To do:
The following data has a line with "Where should I click to: Click the browser" and a line with "Go to Main via breadcrumb link". Write out exactly those lines and all the lines between them.

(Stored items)
——
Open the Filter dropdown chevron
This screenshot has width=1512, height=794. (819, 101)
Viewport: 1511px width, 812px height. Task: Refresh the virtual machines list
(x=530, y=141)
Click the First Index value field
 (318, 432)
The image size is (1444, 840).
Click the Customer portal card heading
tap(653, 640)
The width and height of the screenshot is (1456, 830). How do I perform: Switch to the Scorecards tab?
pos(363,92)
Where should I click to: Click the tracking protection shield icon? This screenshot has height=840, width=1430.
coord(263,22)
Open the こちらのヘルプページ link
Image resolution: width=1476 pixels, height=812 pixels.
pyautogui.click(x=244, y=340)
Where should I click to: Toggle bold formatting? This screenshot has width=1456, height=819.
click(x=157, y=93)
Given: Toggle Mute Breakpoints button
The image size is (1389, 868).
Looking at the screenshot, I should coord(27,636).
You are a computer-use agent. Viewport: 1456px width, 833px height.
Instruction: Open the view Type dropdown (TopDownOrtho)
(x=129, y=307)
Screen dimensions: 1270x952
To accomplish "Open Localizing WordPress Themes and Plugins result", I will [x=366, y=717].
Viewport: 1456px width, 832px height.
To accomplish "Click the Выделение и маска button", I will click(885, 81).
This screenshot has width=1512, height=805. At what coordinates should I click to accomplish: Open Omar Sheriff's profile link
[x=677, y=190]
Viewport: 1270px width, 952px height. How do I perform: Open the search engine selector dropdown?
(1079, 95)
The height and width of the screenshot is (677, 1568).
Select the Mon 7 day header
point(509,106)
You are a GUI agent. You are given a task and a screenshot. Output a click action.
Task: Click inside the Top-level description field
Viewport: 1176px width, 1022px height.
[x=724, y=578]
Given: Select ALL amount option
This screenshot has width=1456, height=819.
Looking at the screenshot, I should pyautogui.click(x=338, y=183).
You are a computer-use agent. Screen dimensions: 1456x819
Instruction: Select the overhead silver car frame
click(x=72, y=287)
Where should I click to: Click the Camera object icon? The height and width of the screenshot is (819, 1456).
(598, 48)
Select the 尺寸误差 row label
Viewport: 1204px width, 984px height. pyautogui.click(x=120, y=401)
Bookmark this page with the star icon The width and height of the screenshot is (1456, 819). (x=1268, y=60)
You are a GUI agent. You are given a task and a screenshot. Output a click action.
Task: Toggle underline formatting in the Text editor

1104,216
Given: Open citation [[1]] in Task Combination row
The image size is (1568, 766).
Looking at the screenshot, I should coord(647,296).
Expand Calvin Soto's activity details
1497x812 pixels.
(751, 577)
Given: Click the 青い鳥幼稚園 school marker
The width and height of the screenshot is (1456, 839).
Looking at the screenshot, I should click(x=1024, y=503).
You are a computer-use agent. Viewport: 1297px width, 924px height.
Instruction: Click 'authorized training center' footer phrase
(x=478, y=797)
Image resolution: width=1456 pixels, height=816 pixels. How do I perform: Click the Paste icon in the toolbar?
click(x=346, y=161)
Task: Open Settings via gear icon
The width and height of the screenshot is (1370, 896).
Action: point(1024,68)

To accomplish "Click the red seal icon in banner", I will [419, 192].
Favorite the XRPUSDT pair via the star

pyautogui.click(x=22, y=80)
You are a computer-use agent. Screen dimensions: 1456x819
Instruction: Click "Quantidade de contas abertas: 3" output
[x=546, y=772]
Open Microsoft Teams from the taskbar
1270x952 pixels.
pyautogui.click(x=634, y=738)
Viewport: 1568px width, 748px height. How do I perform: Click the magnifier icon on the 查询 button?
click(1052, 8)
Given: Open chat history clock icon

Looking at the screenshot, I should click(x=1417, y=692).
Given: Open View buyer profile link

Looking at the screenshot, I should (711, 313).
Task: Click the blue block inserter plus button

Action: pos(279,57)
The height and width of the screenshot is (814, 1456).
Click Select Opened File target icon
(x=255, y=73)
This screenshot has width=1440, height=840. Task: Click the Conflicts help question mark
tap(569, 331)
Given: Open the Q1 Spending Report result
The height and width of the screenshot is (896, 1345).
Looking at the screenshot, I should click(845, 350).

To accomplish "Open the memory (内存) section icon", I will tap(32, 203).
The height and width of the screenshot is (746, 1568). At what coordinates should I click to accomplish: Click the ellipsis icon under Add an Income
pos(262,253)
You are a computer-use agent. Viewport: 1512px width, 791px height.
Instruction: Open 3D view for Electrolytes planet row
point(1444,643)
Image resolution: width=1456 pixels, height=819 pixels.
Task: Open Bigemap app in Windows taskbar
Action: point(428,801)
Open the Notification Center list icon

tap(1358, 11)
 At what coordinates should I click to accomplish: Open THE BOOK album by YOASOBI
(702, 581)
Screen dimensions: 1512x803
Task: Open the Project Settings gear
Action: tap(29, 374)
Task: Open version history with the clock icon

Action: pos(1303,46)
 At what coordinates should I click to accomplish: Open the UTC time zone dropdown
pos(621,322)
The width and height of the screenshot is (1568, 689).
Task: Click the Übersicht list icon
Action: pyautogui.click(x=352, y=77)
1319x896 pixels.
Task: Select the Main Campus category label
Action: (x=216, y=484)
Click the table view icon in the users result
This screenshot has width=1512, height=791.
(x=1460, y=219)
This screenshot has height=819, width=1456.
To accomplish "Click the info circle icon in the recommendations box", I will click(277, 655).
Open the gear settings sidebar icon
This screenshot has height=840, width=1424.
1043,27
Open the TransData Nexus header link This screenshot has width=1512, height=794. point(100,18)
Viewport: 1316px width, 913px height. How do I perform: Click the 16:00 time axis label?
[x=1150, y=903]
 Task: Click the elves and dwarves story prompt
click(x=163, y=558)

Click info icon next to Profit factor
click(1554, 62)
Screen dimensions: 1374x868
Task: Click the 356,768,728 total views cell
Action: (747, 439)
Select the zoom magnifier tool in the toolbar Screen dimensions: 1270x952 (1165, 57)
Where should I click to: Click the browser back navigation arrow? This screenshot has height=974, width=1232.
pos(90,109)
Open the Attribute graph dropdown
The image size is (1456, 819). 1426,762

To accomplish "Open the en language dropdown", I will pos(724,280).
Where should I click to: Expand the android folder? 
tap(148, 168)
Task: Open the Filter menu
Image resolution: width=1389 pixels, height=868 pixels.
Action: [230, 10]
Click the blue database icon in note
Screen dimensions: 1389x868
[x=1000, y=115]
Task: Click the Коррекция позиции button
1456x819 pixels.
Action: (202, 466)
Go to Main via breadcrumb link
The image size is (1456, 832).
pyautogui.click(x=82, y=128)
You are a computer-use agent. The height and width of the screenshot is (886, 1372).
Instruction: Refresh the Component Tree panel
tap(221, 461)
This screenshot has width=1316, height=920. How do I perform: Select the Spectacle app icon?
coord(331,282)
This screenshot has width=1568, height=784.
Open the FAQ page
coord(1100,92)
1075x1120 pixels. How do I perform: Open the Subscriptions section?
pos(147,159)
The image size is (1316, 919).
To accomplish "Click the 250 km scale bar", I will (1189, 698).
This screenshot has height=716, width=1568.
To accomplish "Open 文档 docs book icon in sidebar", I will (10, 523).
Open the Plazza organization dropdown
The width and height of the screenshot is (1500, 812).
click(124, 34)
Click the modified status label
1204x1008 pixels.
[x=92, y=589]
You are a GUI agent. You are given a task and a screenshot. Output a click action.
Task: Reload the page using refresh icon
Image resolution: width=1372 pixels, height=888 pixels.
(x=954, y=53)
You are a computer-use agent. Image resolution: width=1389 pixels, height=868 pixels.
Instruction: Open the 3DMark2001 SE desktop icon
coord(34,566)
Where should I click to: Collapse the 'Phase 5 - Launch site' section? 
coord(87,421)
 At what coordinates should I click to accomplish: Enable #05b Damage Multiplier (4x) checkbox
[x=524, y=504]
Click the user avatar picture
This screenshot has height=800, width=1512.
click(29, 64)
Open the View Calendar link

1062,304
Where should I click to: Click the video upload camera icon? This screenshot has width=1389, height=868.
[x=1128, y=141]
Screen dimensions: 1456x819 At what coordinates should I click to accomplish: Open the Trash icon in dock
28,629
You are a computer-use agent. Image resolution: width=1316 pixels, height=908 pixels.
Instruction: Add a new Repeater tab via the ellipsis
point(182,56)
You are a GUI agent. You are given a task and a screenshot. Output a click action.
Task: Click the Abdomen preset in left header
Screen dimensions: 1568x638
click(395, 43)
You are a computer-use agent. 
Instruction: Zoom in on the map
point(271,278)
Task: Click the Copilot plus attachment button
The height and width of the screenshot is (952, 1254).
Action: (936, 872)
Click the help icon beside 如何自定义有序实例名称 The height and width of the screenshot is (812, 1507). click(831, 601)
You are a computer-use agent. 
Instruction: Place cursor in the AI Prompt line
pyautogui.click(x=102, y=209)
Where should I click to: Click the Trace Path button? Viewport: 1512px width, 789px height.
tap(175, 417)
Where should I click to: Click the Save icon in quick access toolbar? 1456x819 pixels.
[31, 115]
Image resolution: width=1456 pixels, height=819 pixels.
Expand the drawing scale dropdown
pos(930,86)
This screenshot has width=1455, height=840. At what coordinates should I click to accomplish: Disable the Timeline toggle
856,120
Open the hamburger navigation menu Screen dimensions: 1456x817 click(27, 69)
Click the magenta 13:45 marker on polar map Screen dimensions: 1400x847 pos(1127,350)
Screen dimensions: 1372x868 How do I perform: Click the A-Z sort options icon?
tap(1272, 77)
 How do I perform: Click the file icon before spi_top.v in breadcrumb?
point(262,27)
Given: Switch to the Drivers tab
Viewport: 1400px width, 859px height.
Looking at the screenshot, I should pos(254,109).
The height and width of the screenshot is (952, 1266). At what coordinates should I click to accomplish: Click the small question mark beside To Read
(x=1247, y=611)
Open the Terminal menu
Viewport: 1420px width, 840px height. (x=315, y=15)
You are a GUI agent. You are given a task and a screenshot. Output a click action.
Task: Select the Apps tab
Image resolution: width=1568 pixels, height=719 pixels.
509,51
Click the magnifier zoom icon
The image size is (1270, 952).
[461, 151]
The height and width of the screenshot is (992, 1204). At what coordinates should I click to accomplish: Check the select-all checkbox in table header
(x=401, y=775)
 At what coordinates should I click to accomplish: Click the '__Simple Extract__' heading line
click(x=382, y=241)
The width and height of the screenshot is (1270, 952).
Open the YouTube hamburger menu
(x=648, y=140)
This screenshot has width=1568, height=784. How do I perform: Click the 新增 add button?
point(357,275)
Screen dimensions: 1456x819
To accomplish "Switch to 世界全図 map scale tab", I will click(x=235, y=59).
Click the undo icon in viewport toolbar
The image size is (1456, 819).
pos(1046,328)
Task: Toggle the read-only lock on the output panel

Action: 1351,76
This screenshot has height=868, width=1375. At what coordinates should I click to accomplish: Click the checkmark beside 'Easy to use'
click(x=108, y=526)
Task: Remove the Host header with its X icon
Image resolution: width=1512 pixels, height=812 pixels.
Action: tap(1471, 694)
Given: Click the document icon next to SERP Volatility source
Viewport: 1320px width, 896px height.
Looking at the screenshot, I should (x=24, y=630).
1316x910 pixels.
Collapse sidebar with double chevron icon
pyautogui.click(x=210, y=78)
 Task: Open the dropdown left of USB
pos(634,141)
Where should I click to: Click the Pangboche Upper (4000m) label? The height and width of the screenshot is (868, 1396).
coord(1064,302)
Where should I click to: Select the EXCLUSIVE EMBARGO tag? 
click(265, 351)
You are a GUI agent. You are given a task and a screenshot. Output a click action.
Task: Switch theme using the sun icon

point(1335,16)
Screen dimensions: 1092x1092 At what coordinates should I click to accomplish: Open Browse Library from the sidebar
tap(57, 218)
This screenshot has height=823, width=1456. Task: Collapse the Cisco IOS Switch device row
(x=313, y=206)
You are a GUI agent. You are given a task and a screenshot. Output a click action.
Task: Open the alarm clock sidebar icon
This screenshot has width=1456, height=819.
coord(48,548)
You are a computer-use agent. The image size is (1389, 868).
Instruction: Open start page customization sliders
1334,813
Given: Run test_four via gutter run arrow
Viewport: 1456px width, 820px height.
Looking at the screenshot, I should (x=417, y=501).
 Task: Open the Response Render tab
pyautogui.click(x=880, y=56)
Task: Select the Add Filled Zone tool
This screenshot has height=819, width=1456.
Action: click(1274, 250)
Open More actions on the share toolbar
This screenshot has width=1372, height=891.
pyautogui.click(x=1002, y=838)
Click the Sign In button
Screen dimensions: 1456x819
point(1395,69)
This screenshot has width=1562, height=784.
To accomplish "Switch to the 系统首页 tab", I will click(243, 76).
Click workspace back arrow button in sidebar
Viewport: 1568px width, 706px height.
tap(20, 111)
——
Task response:
Where should I click to: Click the browser back navigation arrow? This screenshot has height=974, width=1232.
pos(90,109)
Open the Attribute graph dropdown
The image size is (1456, 819). 1426,762

To accomplish "Open the en language dropdown", I will pos(724,280).
Where should I click to: Expand the android folder? 
tap(148, 168)
Task: Open the Filter menu
Image resolution: width=1389 pixels, height=868 pixels.
Action: [230, 10]
Click the blue database icon in note
Screen dimensions: 1389x868
[x=1000, y=115]
Task: Click the Коррекция позиции button
1456x819 pixels.
Action: (202, 466)
Go to Main via breadcrumb link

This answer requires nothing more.